U.S. Sen. Roy Blunt and Francis S. Collins, director of the National Institutes of Health, visited Washington University School of Medicine in St. Louis this week to talk to researchers, administrators and entrepreneurs about scientific research and the need to boost and sustain federal funding for it.
In his role as director of the NIH, Collins, MD, PhD, has promoted investments in biomedical research as critical to developing life-saving medical treatments and creating high-tech jobs. A physician-geneticist, he has been openly critical of significant cuts to NIH funding, even stating that were it not for the cuts, a vaccine for the Ebola virus might be in use by now.
Blunt, a Republican member of the Senate Appropriations Committee and the Senate Commerce, Science and Transportation Committee, has touted his longtime backing of the NIH and his belief that federal funding for scientific research should be increased.
“Washington University is critically important to health research in the country,” Blunt said during the visit Wednesday, Oct. 15. “A lot of breakthroughs in health have occurred right here at this university, and we want to continue that. NIH is one of the best investments we can make.”
In a meeting with Collins, Blunt, Chancellor Emeritus William H. Danforth and other supporters of research, Chancellor Mark S. Wrighton stressed that the reduction in funding may cause the United States to slip in areas where it has long led the way.

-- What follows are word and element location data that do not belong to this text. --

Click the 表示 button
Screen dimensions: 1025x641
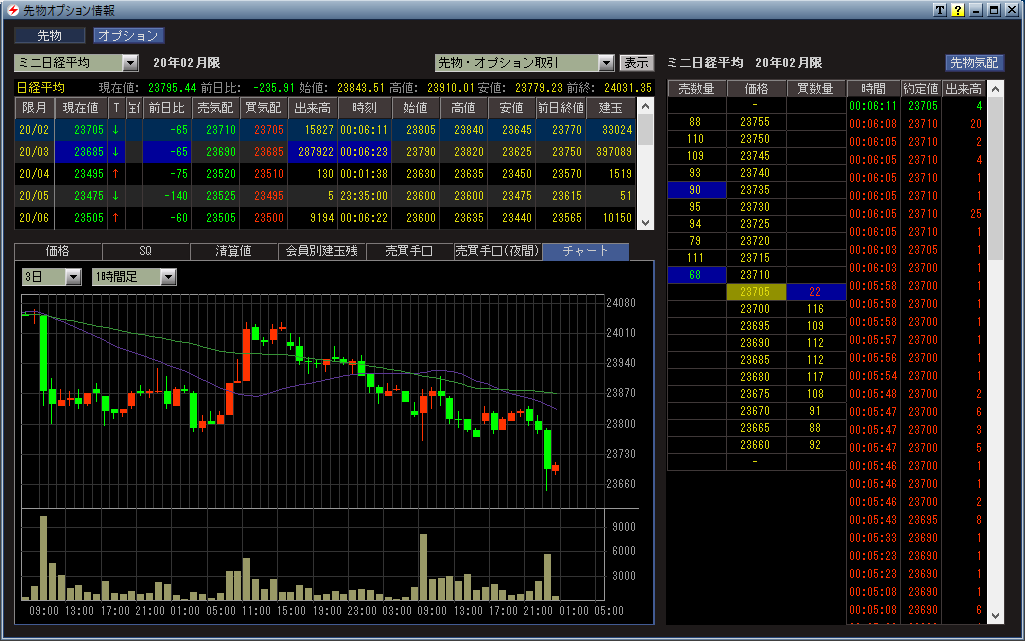coord(636,63)
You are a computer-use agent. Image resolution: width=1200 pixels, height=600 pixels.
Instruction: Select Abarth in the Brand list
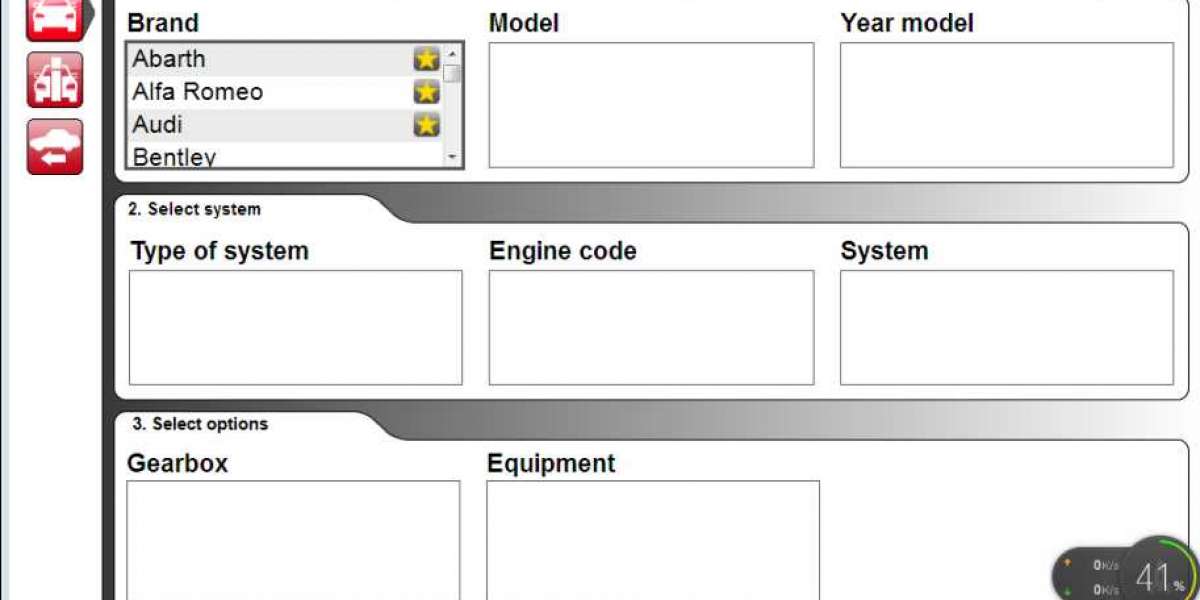coord(284,60)

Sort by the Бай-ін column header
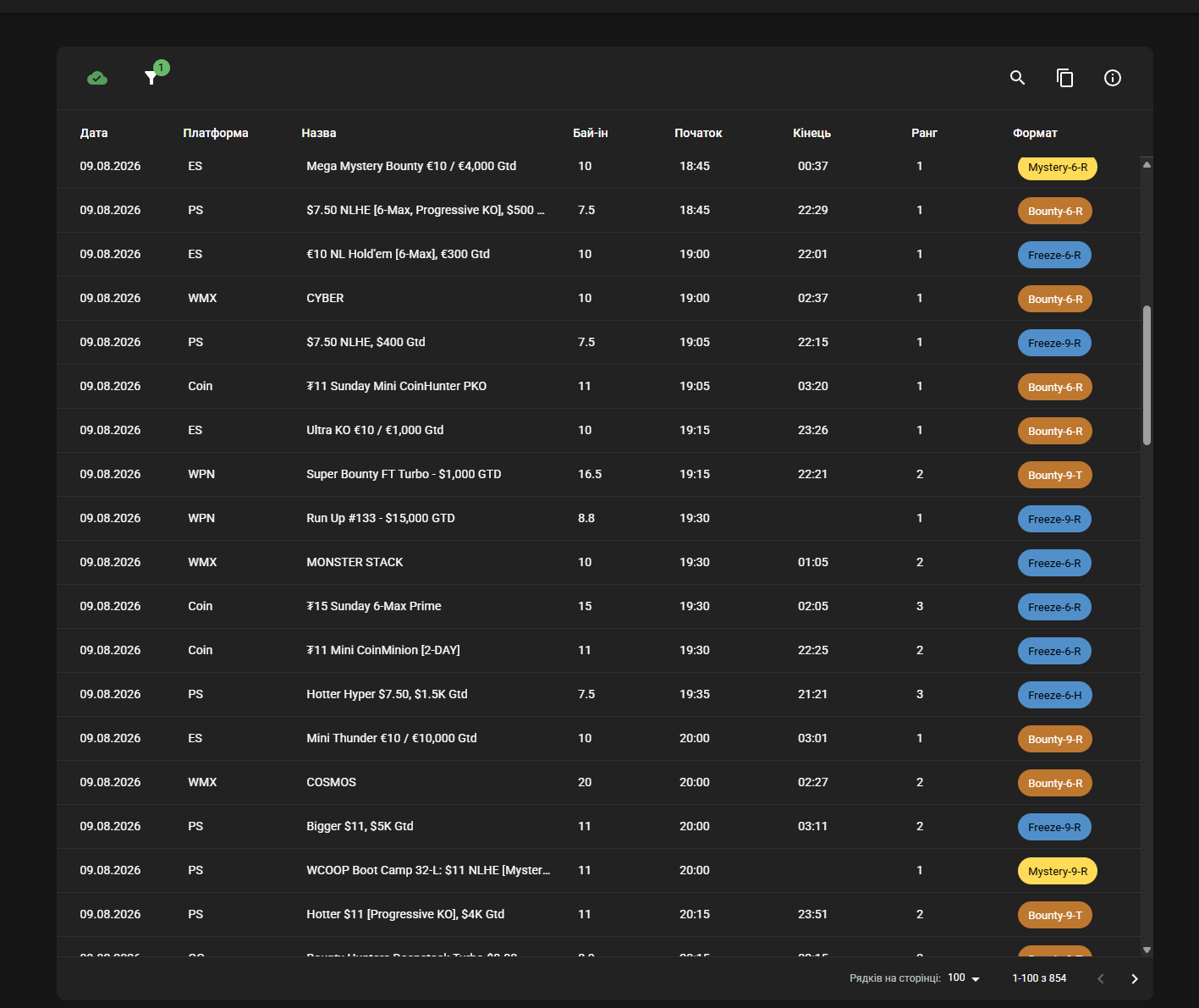point(591,133)
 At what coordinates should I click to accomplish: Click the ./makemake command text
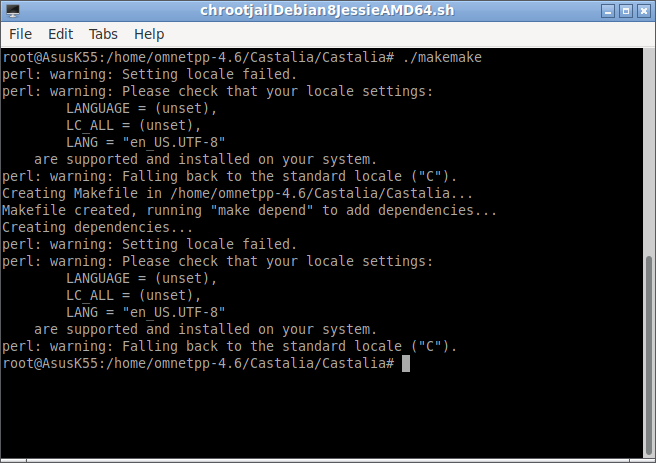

“If we persist with decreased funding from the NIH, the talent pool we rely on to make critical discoveries in science and medicine will fade away,” Wrighton said. “We need sustained investment in research infrastructure and talent or we’re going to fall behind.
“The support we receive from NIH has huge implications here in St. Louis and globally. Enormously important things are taking place here.”
The NIH provided $450.6 million to support research in Missouri in fiscal year 2014, according to NIH figures. Of that, $372 million — more than 80 percent — was awarded to Washington University researchers.
Still, scientists are finding that NIH funding for research is often out of reach. The NIH turns away five out of six grant applicants, making for the lowest success rate for applicants in history, according to Collins.
Such struggles are discouraging to scientists — particularly new, young researchers — in search of cures, new technologies and other discoveries.
“We want to be nimble, innovative and responsive to opportunities,” Collins told Blunt, administrators, entrepreneurs and others at a meeting shortly after Collins arrived on the Medical Campus. “We want to encourage risk-taking and interdisciplinary work.”
Following the meeting, Collins and Blunt met with reporters and then heard about some of the School of Medicine’s major research initiatives.
John Morris, MD, and Randall Bateman, MD, provided an overview of the first drug trial to prevent Alzheimer’s disease in people genetically destined to develop the illness, often at an early age. The international trial, which began in 2012, is being led by Bateman and involves people who do not yet have Alzheimer’s symptoms. It is funded, in part, by NIH.
“We’re off to a great start – there’s hope and there’s promise,” said Bateman. “But I also believe that more resources are likely to be needed to tackle this problem.”
Richard Wilson, PhD, and Timothy Ley, MD, recounted the sequencing of the first cancer genome, pioneered by a large team of Washington University scientists. The endeavor grew out of the NIH-funded Human Genome Project.
“In 2008, everybody thought we were crazy for doing cancer genomes,” said Ley. “We’ve learned a tremendous amount since then.”
That groundbreaking work laid the foundation for more personalized cancer treatments based on tumors’ genetic makeup, an approach the Washington University team employed to save the life of colleague Lukas Wartman, MD. Wartman had suffered a second relapse of leukemia in 2011 and had no more treatment options.
The group also toured the laboratory of Jeffrey Gordon, MD, whose innovative studies of gut microbes and their genes are paving the way to develop new treatments for obesity and childhood malnutrition. His lab’s work is at the intersection of the gut microbiome and nutrition, with a goal of improving human health, particularly among vulnerable people in the developing world.
Collins and Blunt also visited with students in Gordon’s lab who have hopes and dreams of becoming the next generation of scientists to solve tomorrow’s biggest problems.